Pharmacophore modeling, molecular docking, and molecular dynamics studies to identify new 5-HT 2A R antagonists with the potential for design of new atypical antipsychotics.

Some important atypical antipsychotic drugs target the serotonergic receptor 2A (5-HT 2A R). Currently, new therapeutic strategies are needed to offer faster onset of action with fewer side effects and, therefore, greater efficacy in a substantial proportion of patients with neuropsychological disorders such as Autism and Parkinson. The main objective of this work was to use SBDD methods to identify new hit compounds potentially useful as precursors of novel and selective 5-HT 2A R antagonists. A structure-based pharmacophore screening study based on a selective antagonist was carried out in ten databases. The set obtained was refined using molecular docking, and the five most promising compounds were subjected to molecular dynamics simulations.
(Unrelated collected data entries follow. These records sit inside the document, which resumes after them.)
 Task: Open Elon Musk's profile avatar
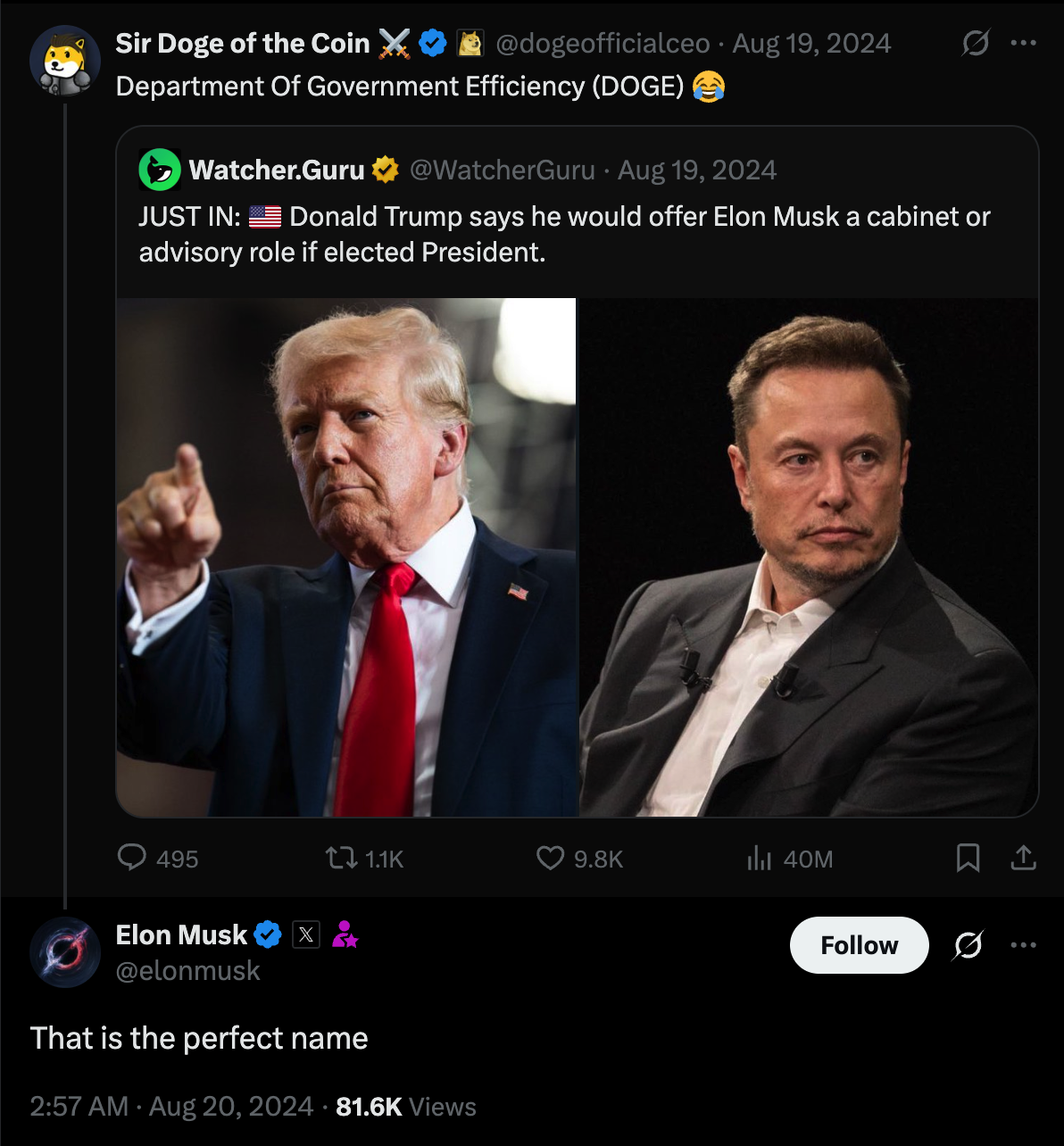click(x=65, y=951)
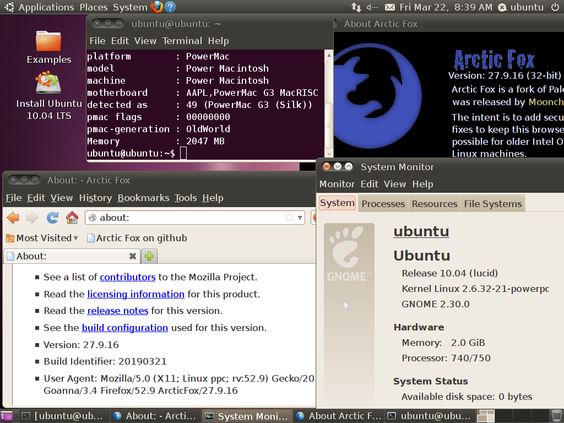Open the Applications menu
564x423 pixels.
click(46, 7)
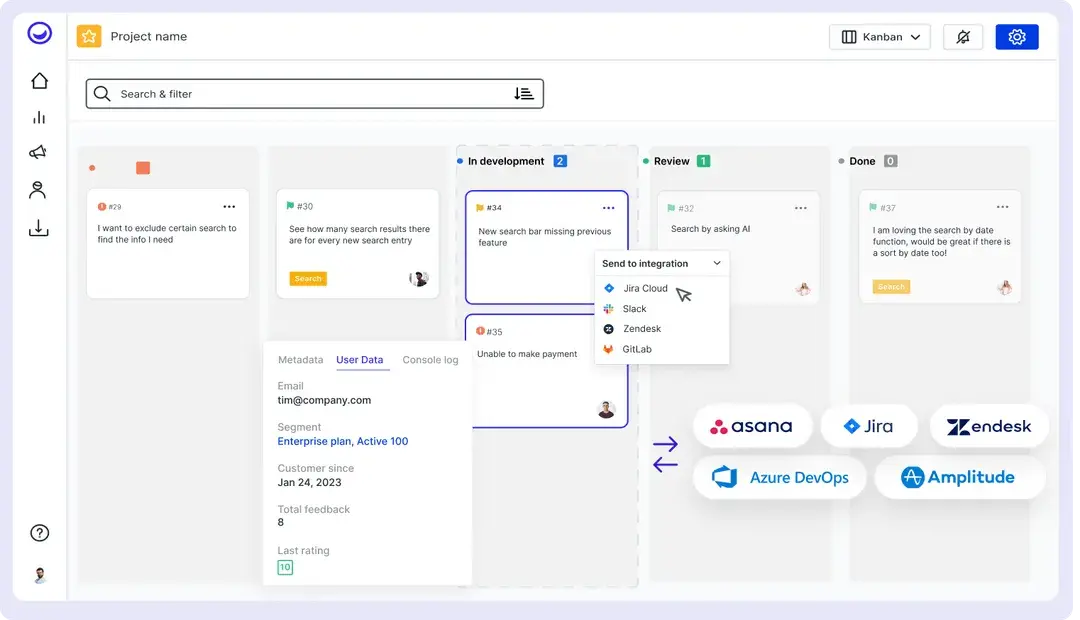Collapse the Send to integration dropdown

point(717,264)
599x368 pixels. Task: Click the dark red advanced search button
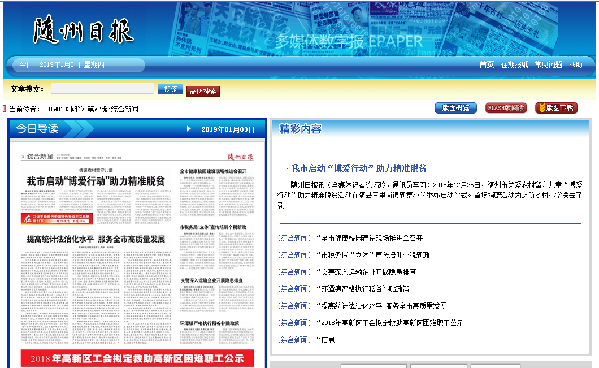coord(203,91)
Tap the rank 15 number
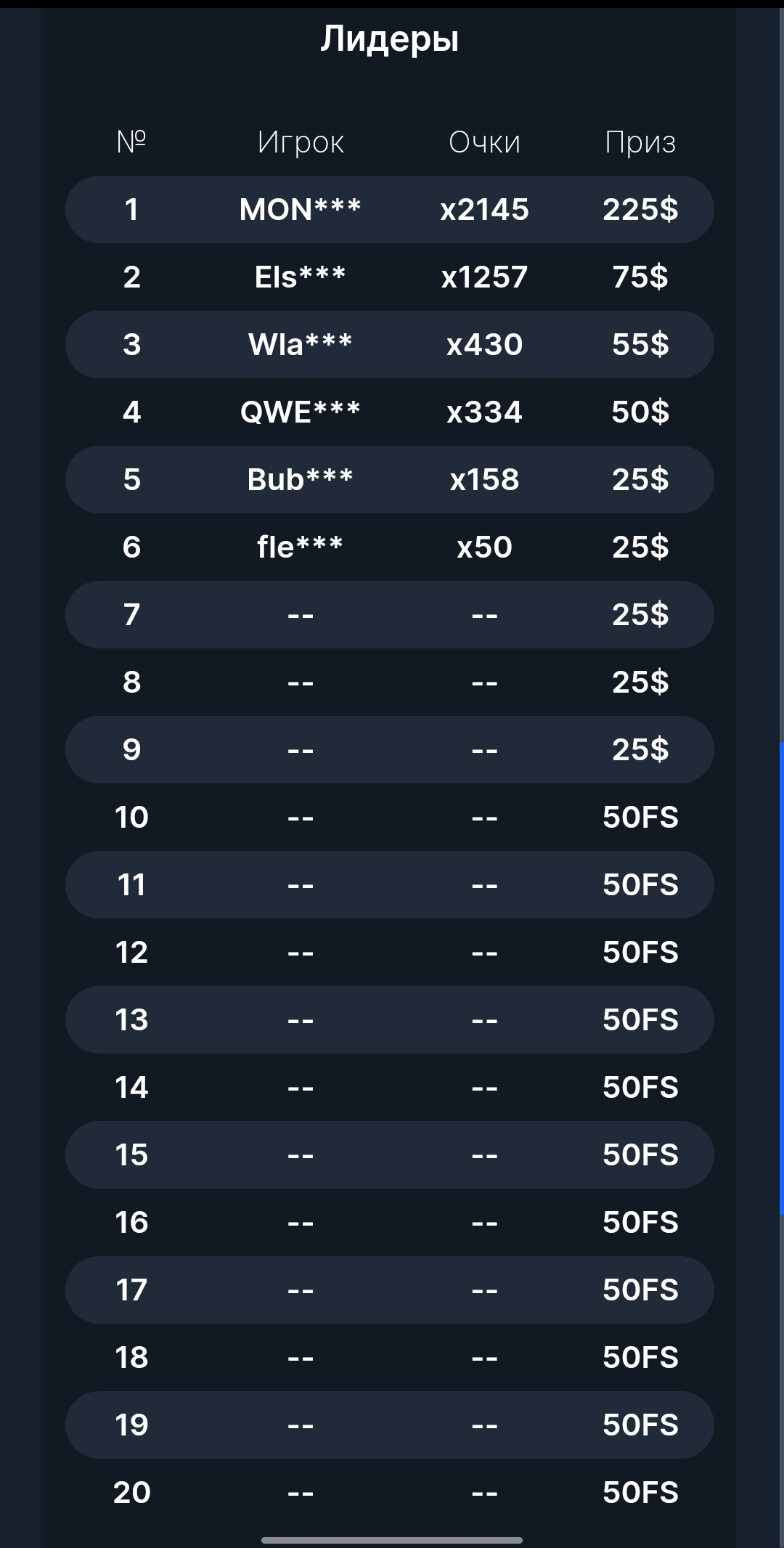Image resolution: width=784 pixels, height=1548 pixels. (x=131, y=1154)
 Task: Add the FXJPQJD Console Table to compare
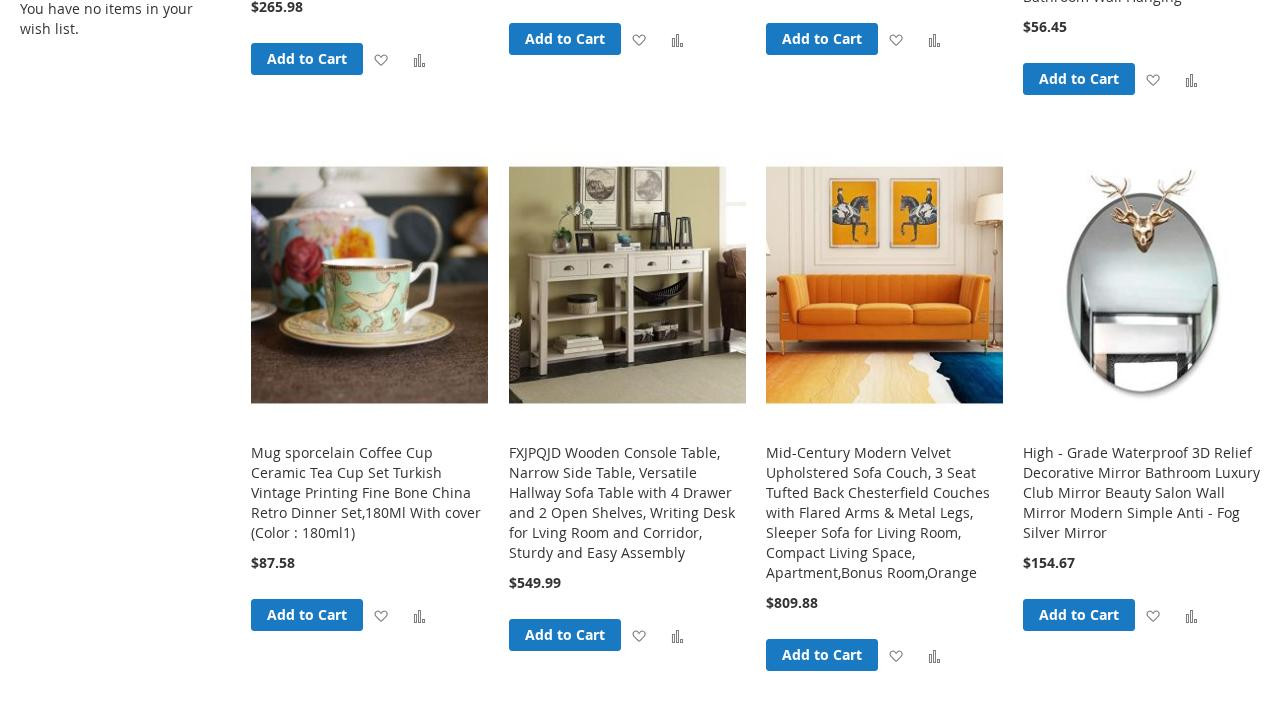coord(677,636)
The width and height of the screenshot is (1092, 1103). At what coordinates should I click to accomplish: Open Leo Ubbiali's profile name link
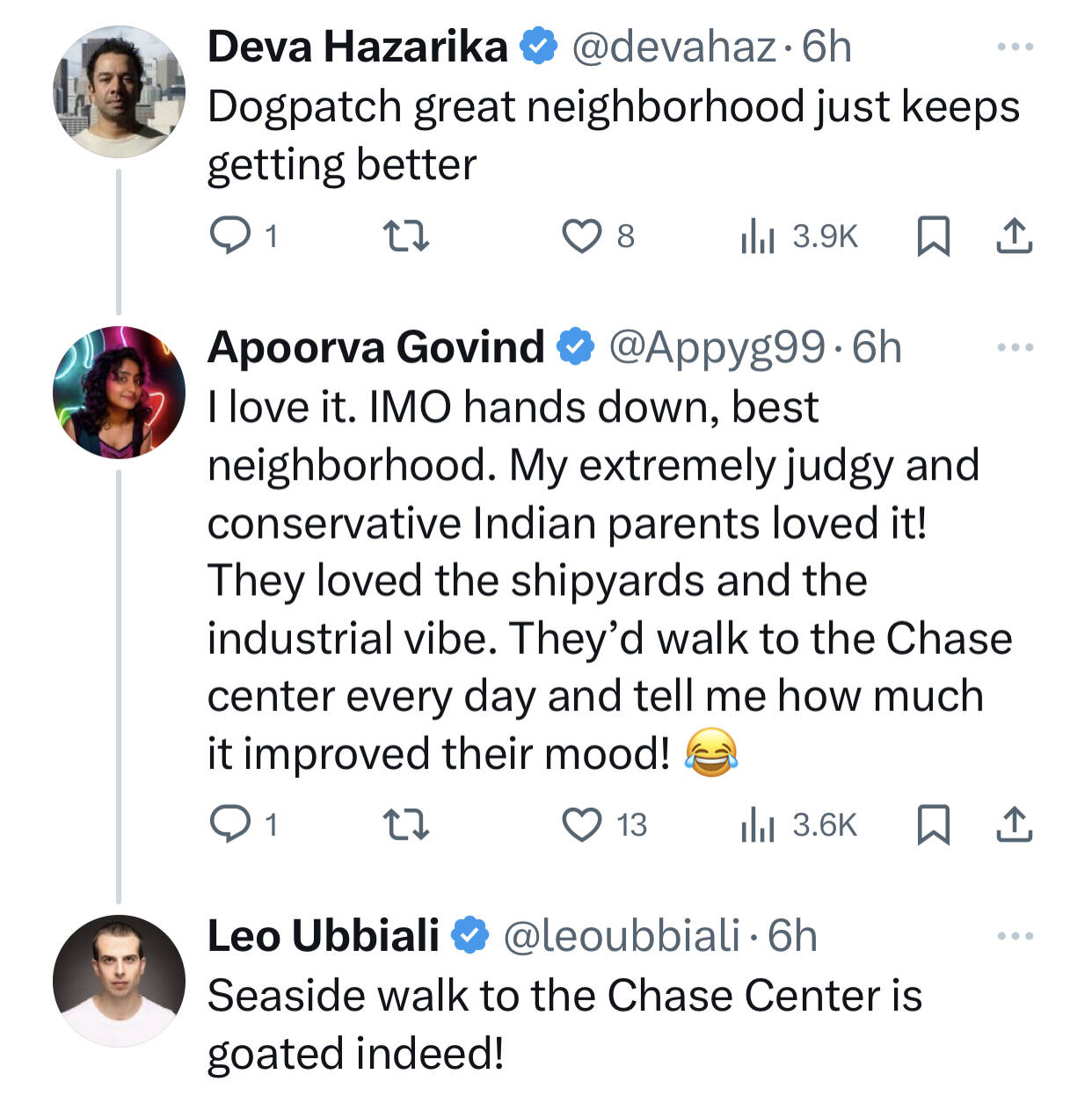tap(323, 935)
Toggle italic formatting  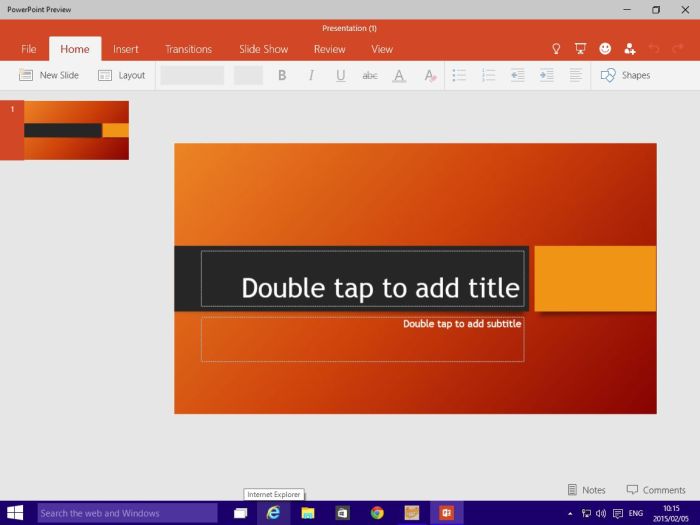(311, 75)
The most stable and promising hit occupied a side pocket present in the 5-HT 2A R, a site that can be explored to obtain selective ligands. Simulations against 5-HT 2C R and D 2 R showed that the best hit could not form stable complexes with these targets, strengthening the hypothesis that the hit presents selective binding by the receptor of interest. The selected hits showed some predicted toxicity risk or violated some drug-likeness property. However, it can be concluded that the identified hits are the most promising for performing in vitro assays. Once the presence of activity is confirmed, they could become precursors of optimized and selective antagonists of 5-HT 2A R. An SBDD study was carried out to identify new selective 5-HT 2A R ligands potentially useful for designing selective atypical antipsychotics.